Cada vez mais a infertilidade é um tema recorrente na investigação científica, sendo uma grande causa de perturbações e transtornos cada vez mais frequentes nos casais que sofrem desta problemática. O impacto emocional nestes casais é enorme, sendo que os casais que passam por este tipo de situação estão sujeitos a uma série de sentimentos divididos por depressão, culpa, isolamento social, sentimentos de inferioridade e raiva.
A infertilidade pode ser um trajecto de bastante sofrimento, e emocionalmente doloroso para o casal. A maternidade é vista pela maior parte das mulheres como sendo um papel fundamental, sendo que quando existem dificuldades para engravidar e prosseguir a gravidez, surgem sentimentos de desvalorização, baixa auto-estima e falha humana. Estes sentimentos são também partilhados pelos homens, quando estes são a causa da infertilidade diagnosticada, onde além da expressão dos sentimentos anteriormente descritos, existe ainda o sentimento de falta de virilidade.

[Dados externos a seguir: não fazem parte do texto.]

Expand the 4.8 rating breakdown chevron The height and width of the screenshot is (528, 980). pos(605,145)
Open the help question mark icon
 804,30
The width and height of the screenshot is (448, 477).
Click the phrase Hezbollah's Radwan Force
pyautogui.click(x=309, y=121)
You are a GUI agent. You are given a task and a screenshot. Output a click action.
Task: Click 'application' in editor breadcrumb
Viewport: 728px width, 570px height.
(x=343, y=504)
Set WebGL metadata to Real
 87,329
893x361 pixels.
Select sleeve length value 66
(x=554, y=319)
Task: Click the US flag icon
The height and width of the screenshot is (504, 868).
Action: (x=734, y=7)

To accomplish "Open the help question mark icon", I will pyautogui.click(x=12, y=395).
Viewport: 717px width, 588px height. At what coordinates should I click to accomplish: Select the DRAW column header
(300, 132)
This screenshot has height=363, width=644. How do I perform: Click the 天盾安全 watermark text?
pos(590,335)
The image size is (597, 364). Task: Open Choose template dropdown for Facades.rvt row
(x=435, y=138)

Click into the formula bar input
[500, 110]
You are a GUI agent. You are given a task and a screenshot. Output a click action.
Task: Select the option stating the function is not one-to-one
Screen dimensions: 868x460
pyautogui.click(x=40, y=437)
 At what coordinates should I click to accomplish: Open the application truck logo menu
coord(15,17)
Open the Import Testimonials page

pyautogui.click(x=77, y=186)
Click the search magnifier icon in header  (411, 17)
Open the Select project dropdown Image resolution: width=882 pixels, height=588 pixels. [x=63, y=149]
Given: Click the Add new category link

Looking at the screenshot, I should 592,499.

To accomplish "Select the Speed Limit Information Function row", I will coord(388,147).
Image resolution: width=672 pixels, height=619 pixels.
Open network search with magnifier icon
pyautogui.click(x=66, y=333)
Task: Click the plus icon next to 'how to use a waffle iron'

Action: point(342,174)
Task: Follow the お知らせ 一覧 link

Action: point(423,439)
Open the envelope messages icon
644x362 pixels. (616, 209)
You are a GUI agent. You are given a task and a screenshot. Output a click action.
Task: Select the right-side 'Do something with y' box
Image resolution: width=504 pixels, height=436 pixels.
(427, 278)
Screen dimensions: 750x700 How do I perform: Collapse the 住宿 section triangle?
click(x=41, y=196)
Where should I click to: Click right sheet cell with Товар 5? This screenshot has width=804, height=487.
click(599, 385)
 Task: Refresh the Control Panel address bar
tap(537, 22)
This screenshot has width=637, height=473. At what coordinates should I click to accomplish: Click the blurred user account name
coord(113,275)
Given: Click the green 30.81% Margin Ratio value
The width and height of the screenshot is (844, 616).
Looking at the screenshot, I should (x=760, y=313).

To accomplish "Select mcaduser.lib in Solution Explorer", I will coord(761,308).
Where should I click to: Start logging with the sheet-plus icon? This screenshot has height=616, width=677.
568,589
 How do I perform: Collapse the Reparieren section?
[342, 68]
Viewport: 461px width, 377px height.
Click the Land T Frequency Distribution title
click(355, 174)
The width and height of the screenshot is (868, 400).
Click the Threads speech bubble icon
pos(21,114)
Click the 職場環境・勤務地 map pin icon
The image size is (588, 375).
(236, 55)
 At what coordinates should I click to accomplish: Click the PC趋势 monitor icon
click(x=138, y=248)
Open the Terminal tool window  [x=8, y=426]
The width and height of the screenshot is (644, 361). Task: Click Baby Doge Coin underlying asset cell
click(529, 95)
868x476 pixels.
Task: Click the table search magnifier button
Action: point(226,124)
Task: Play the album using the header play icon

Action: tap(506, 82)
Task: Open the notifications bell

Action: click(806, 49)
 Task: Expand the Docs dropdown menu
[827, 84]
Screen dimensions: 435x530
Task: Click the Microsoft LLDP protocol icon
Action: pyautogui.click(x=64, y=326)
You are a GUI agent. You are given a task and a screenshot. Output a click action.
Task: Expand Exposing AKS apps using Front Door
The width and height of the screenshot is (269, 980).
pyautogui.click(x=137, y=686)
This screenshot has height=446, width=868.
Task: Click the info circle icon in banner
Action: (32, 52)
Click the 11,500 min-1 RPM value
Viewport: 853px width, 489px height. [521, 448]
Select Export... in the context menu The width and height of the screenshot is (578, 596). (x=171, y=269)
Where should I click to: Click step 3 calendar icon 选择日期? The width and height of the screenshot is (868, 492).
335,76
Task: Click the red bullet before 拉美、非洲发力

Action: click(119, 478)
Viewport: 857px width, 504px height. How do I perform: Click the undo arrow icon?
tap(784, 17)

Habitualmente, quando existe um diagnóstico de infertilidade sobre o casal, este perde o controlo sobre as suas vidas individualmente, surgindo os sentimentos de frustração e impotência perante a situação, sentindo-se perdidos na sua incapacidade de alterar o problema.
Os tratamentos para a infertilidade podem ser física, emocional e financeiramente stressantes para o casal, inclusivamente podendo pôr em causa a união entre estes dois. É muito importante um suporte e acompanhamento psicológico, feito por profissionais especializados, que acompanhem o casal neste percurso, ajudando-os a compreender e ultrapassar as várias etapas dos tratamentos, sendo assim a Psicologia Clínica da Saúde vital no processo de reprodução assistida.
Existem estudos que comprovam que os resultados dos casais que são acompanhados em Psicoterapia Cognitivo-Comportamental conseguem melhores resultados que os casais que não tem acompanhamento especializado.